Entries shown:
============

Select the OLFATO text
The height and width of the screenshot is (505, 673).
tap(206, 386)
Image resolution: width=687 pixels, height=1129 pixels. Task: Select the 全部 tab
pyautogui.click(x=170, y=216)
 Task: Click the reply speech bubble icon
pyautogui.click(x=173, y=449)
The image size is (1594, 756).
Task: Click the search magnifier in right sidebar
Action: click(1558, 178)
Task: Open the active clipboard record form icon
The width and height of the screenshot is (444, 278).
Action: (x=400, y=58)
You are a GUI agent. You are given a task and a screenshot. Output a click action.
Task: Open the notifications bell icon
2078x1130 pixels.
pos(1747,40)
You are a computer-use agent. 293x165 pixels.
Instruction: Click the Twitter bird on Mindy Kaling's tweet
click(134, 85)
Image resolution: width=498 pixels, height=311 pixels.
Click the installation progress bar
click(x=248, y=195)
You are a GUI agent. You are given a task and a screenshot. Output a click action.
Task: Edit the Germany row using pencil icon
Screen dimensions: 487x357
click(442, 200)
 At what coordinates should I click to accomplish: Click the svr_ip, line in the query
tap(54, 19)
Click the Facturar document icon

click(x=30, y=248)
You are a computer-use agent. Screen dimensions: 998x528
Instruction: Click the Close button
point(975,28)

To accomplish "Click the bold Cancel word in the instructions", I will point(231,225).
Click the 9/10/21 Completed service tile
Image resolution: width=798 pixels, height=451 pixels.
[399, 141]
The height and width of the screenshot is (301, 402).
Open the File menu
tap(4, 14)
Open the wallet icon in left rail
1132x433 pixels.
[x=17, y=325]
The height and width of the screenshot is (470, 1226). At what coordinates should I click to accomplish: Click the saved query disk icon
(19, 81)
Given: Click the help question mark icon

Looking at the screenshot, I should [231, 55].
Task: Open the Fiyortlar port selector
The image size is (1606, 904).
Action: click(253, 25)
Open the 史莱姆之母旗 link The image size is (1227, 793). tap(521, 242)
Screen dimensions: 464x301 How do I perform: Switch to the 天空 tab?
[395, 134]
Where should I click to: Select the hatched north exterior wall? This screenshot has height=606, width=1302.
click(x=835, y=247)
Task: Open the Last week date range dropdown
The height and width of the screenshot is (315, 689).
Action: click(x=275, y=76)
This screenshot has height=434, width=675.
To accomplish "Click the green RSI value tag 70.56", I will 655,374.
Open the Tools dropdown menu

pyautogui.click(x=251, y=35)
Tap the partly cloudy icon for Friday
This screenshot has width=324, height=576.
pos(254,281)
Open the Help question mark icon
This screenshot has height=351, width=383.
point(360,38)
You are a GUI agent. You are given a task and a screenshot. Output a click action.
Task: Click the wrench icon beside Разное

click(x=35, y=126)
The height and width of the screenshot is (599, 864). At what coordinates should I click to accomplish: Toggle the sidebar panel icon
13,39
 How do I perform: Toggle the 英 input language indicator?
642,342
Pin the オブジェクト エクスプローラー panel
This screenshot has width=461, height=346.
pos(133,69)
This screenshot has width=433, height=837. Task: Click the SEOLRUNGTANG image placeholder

============

How to complete this task: Report every line in the data that holds "computer", copying each one.

Finished exercise:
You are a computer-use agent. 293x165 pixels.
You are a computer-use agent. Screen dimensions: 998x528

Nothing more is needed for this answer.